Had Whittingham let the clock run, the game would have gone into overtime.

“You want to go over that again, we will,” Whittingham said at his Monday press conference. “I’ll be happy to.”

He said the game plan all night was to be “aggressive” in both its play and play-calling.

Whittingham said he was “betting on our defense to make a play,” after which Matt Gay would kick a field goal. But a Washington punt would have left the Utes far beyond field goal range.

Given Utah’s frequent red-zone problems, Whittingham couldn’t have felt good about outlasting a nationally ranked team with an NFL-bound quarterback. Yet those odds were probably better than recovering a fumble or getting an interception.

With or without Whittingham’s help, the Utah defense was awful in the clutch. If the defense does its job in the closing minutes, overtime isn’t an issue.

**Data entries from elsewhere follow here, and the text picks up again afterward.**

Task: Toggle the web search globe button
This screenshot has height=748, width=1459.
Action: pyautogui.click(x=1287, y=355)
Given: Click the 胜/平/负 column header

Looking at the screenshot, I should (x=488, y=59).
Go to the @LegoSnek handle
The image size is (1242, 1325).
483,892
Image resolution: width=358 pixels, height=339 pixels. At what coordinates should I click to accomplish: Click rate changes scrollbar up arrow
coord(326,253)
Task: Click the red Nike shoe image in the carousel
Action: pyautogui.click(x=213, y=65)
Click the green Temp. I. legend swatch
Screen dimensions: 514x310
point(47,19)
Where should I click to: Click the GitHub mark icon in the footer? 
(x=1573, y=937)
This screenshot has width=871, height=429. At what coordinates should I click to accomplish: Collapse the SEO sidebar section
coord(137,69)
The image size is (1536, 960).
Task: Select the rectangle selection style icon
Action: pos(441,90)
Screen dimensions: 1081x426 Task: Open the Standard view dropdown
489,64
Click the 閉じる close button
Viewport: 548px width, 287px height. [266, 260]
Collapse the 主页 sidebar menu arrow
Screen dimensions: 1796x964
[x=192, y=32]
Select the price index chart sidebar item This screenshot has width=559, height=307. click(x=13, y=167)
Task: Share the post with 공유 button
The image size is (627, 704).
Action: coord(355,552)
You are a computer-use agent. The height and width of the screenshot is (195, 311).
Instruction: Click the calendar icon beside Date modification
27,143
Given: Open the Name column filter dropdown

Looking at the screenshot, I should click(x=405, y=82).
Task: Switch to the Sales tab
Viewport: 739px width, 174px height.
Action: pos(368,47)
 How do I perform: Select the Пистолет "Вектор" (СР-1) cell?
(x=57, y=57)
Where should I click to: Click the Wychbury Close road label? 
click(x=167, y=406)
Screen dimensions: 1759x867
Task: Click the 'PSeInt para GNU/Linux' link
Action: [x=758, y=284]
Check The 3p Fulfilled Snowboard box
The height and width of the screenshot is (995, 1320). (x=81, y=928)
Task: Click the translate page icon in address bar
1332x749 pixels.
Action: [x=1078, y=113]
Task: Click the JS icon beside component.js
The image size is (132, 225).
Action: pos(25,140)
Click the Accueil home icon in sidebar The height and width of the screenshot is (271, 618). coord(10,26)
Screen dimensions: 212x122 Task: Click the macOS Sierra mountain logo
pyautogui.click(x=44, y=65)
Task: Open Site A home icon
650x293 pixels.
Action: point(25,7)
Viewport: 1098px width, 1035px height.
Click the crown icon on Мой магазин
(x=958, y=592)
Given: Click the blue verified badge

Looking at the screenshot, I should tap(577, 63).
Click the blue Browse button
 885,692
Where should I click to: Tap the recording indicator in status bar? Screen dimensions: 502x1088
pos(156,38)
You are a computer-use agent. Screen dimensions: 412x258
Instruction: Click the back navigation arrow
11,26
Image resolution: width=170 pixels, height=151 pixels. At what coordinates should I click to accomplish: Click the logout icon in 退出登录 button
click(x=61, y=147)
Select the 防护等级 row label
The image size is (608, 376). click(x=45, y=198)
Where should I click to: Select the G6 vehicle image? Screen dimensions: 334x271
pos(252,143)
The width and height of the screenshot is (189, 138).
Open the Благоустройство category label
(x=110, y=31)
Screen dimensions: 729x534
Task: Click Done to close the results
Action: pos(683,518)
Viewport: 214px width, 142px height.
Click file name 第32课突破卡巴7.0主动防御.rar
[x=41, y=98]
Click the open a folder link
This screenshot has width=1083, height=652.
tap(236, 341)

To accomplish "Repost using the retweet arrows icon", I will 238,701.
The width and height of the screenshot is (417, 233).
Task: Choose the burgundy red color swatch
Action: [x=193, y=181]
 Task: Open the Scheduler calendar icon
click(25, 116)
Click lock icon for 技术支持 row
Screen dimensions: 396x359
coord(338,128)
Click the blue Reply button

“You can debate that both ways — most people would play the safer route and let (the clock) expire, but that’s not what I was about in that game and that situation,” Whittingham said.

Criticism of Whittingham’s decision is warranted; calls for his job aren’t. Utah is a nice program, but not good enough to fire a coach with Whittingham’s current resume. A lot of BYU fans would be happy to have him. So would several Pac-12 teams. In fact, he was asked Monday about his interest in the vacant UCLA job.

“I have a ton of interest in the Utah job,” he said. He went on to say he pays no attention to outside openings. Whittingham’s name came up the last time UCLA hired a coach.

It’s been a disappointing year for Utah, but the timeout didn’t keep the Utes out of bowl contention. A 4-0 start turned into unrealistic anticipation. Considering eight Utes were drafted last spring, there was reason enough to lower expectations. The Utes can still get to a bowl with a win over Colorado.

That’s as much as originally should have been expected.

The timeout? It’s one judgment call in a season that had already turned south.